At 41, Rose Totino traveled two hours north of Rome for her first visit to Scopoli — the Italian birthplace of her late mother, Armeta.
It was 1956, and the pizza joint she ran with her husband in northeast Minneapolis was in its fifth year. Two decades later, she would sell her business for more than $20 million to Pillsbury, becoming that corporation's first female vice president and making Totino's the dominant brand in frozen pizza snacks from the 1970s until today.
But in Italy in 1956, Rose Totino saw women washing clothes in a stream — just as her mother did 50 years earlier. Some homes still lacked electricity and some residents had never seen an automobile like the Fiat the Totinos had rented.
"It was so primitive," said her daughter Joanne Elwell, 80, who was 18 and celebrating her high school graduation on that trip to Italy. "She was just thrilled to find her mother's house and the window she sneaked out of to visit Grandpa."

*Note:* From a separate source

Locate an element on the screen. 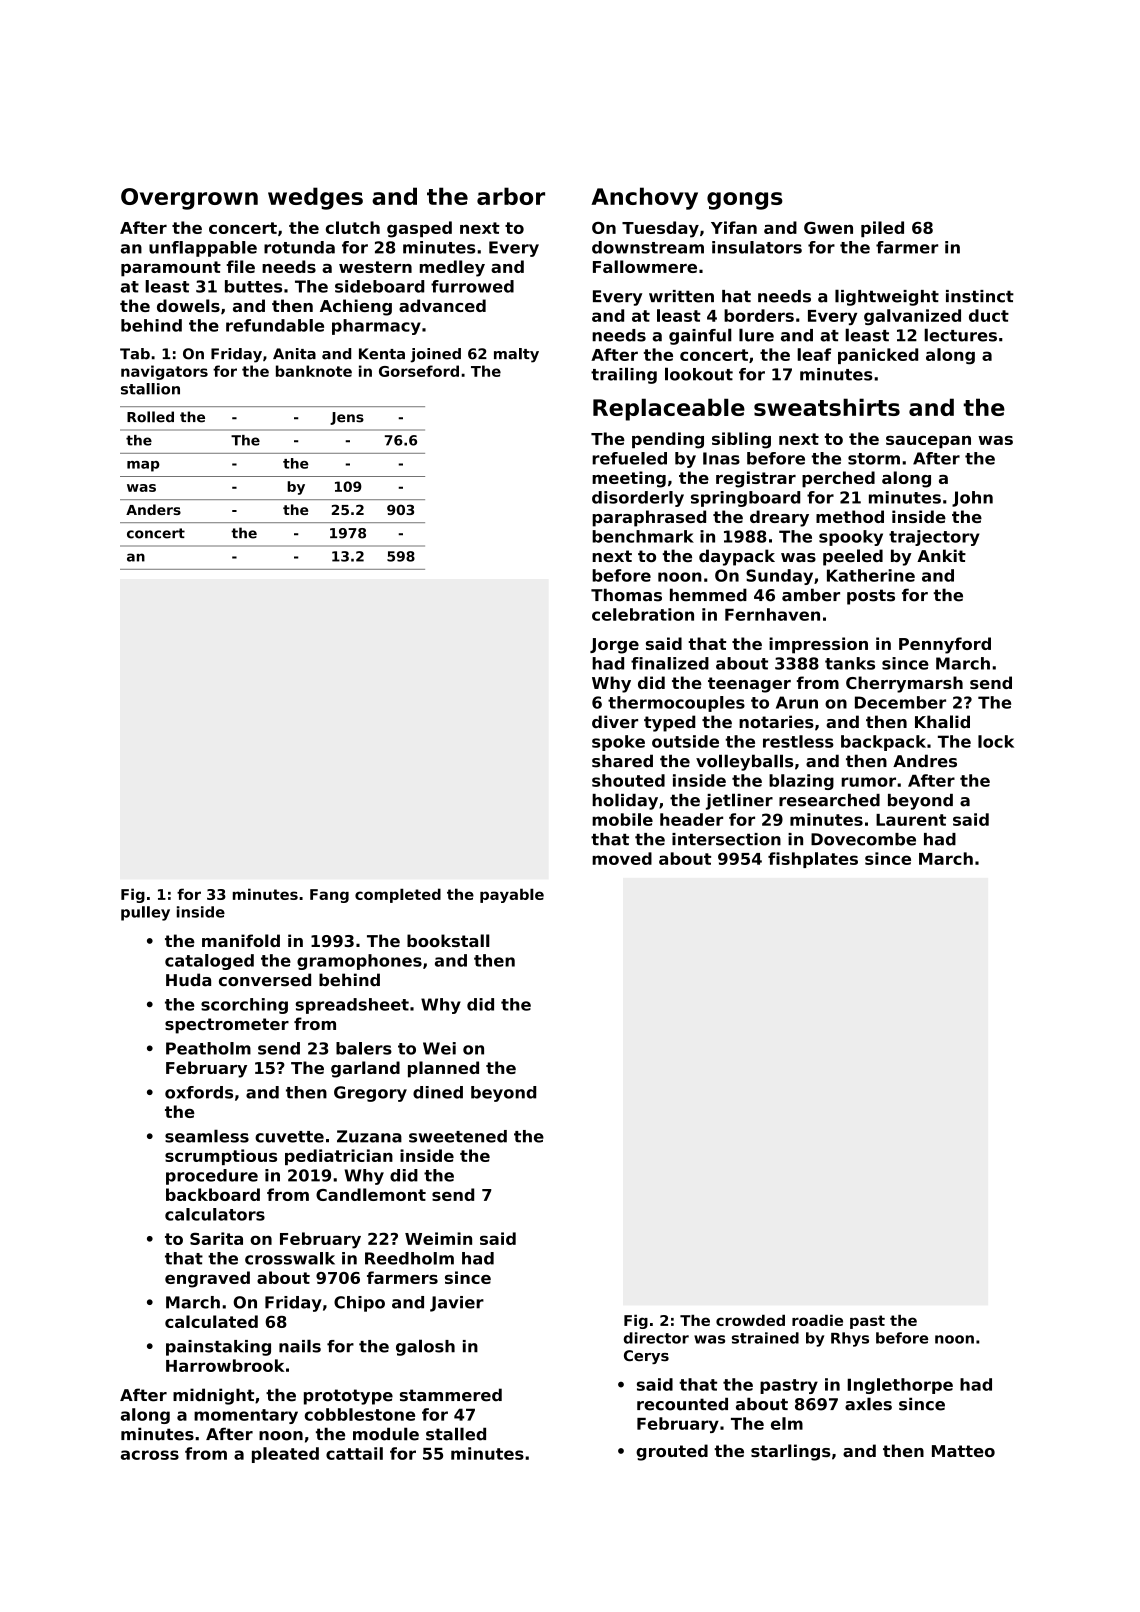 This screenshot has width=1140, height=1612. spooky is located at coordinates (851, 538).
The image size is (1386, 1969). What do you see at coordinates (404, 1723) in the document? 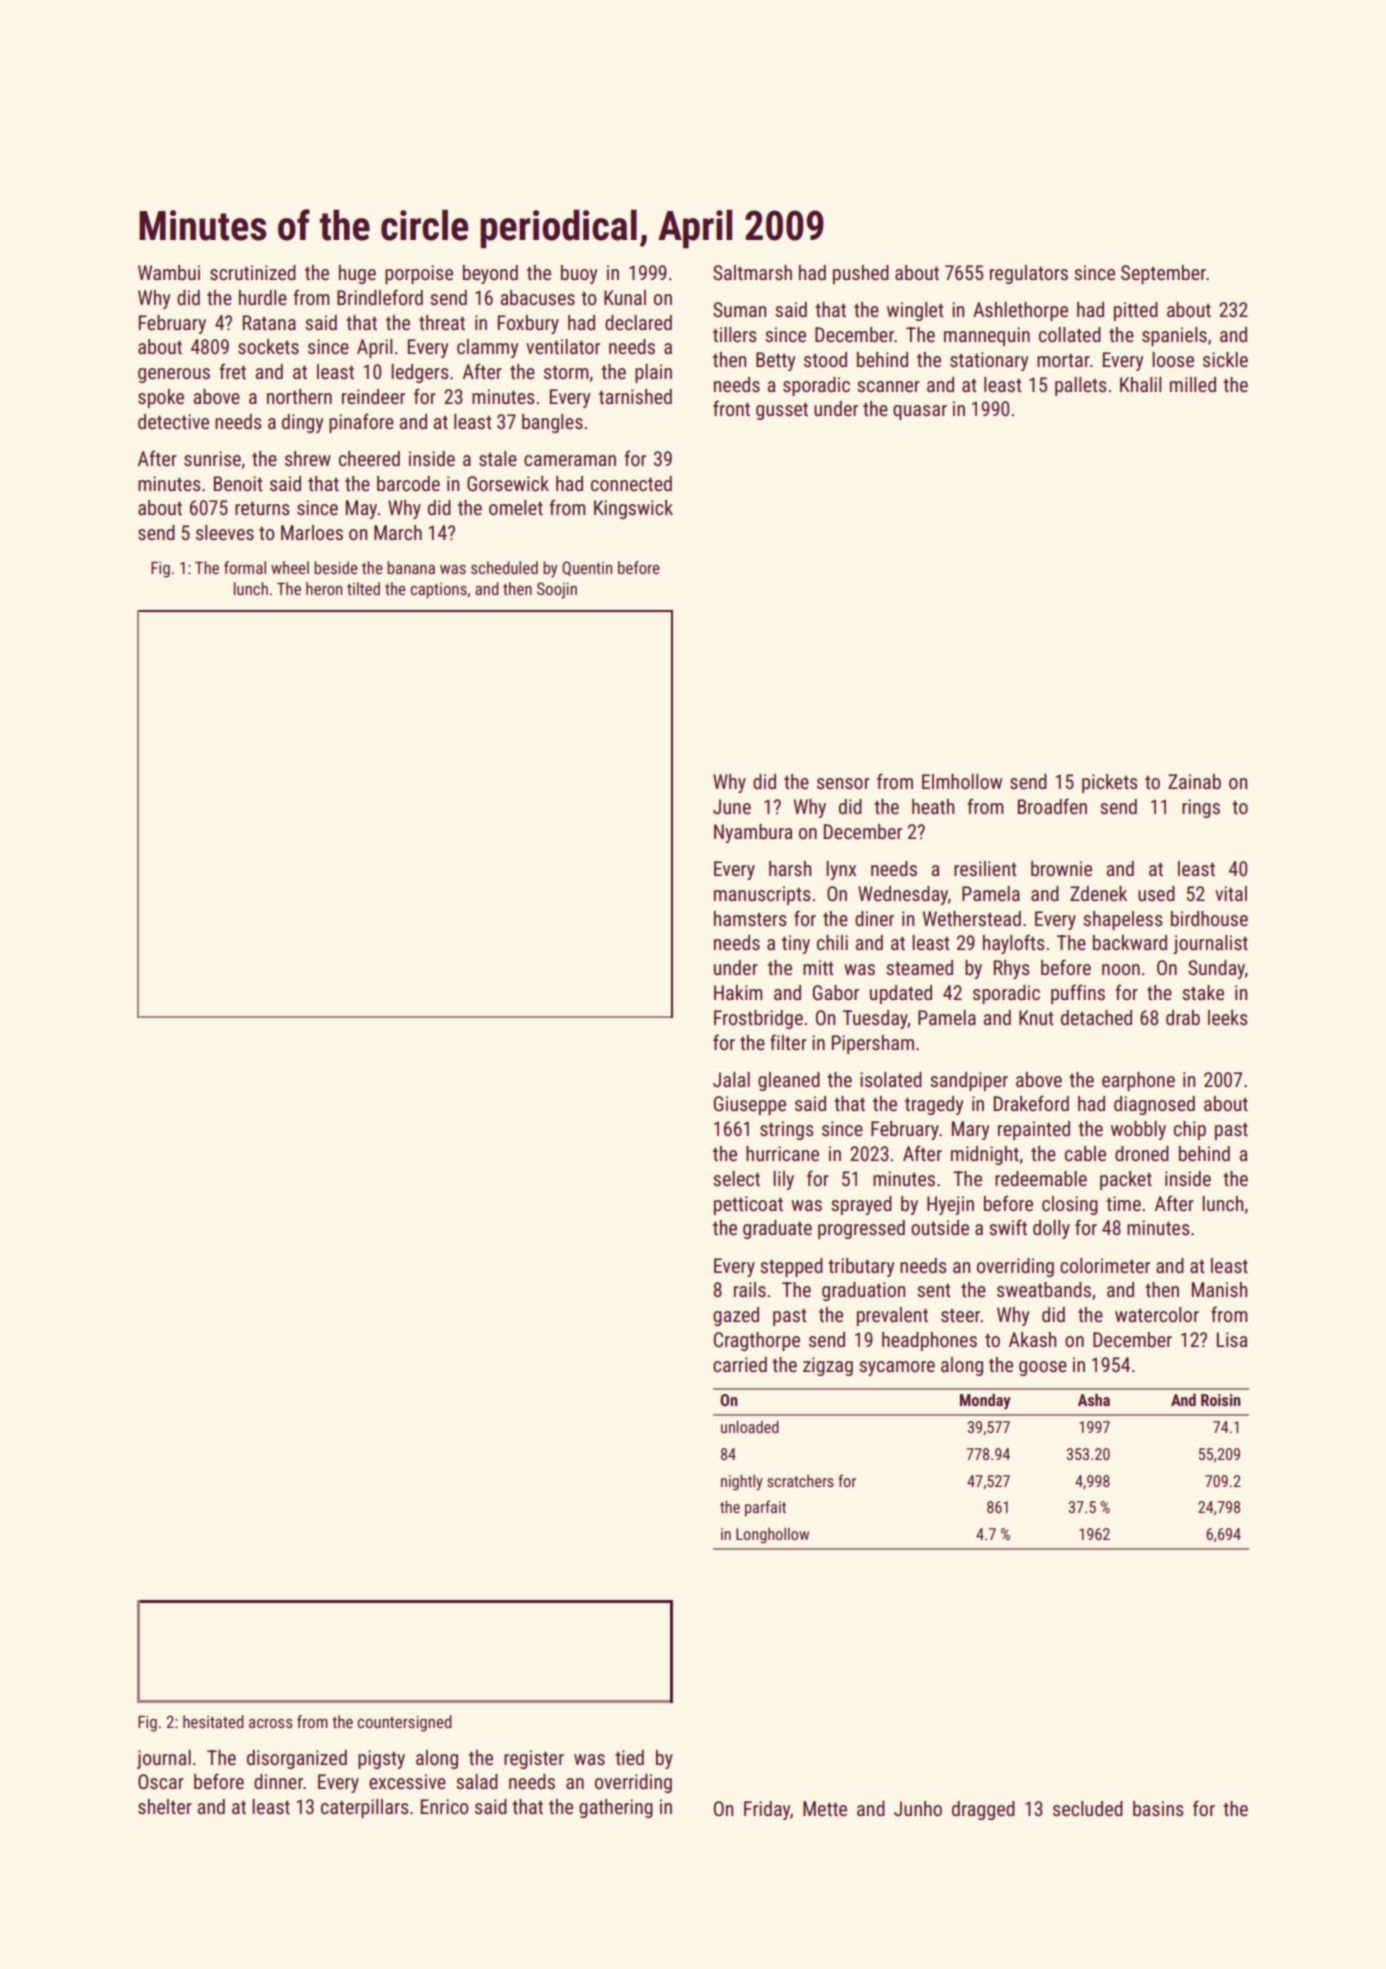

Armeta and Peter Cruciani married and emigrated from that Italian village in 1910. Peter worked the mines in Pennsylvania before the couple moved to Minneapolis where Armeta's sister lived. The fourth of seven children, Rosenella Winifred "Rose" Cruciani was born in Minneapolis on Jan. 16, 1915. She grew up in Depression poverty, often lingering on the playground after recess to suck orange peels other kids discarded. Her one orange a year came on Christmas Eve.
Rose dropped out of Edison High School at 16, earning $2.50 a week doing housework and helping with the pigs, chickens and cows her folks kept in a northeast Minneapolis barn. At 19, she married Jim Totino, who'd dropped out of school in ninth grade to work as a baker.
"Even though she was cleaning houses, she was always there when I came home from school for lunch," Elwell said.
A 4-foot-11 dynamo, Rose learned about pizza from her dad's relatives in Pennsylvania and started serving it to friends after school and at church meetings.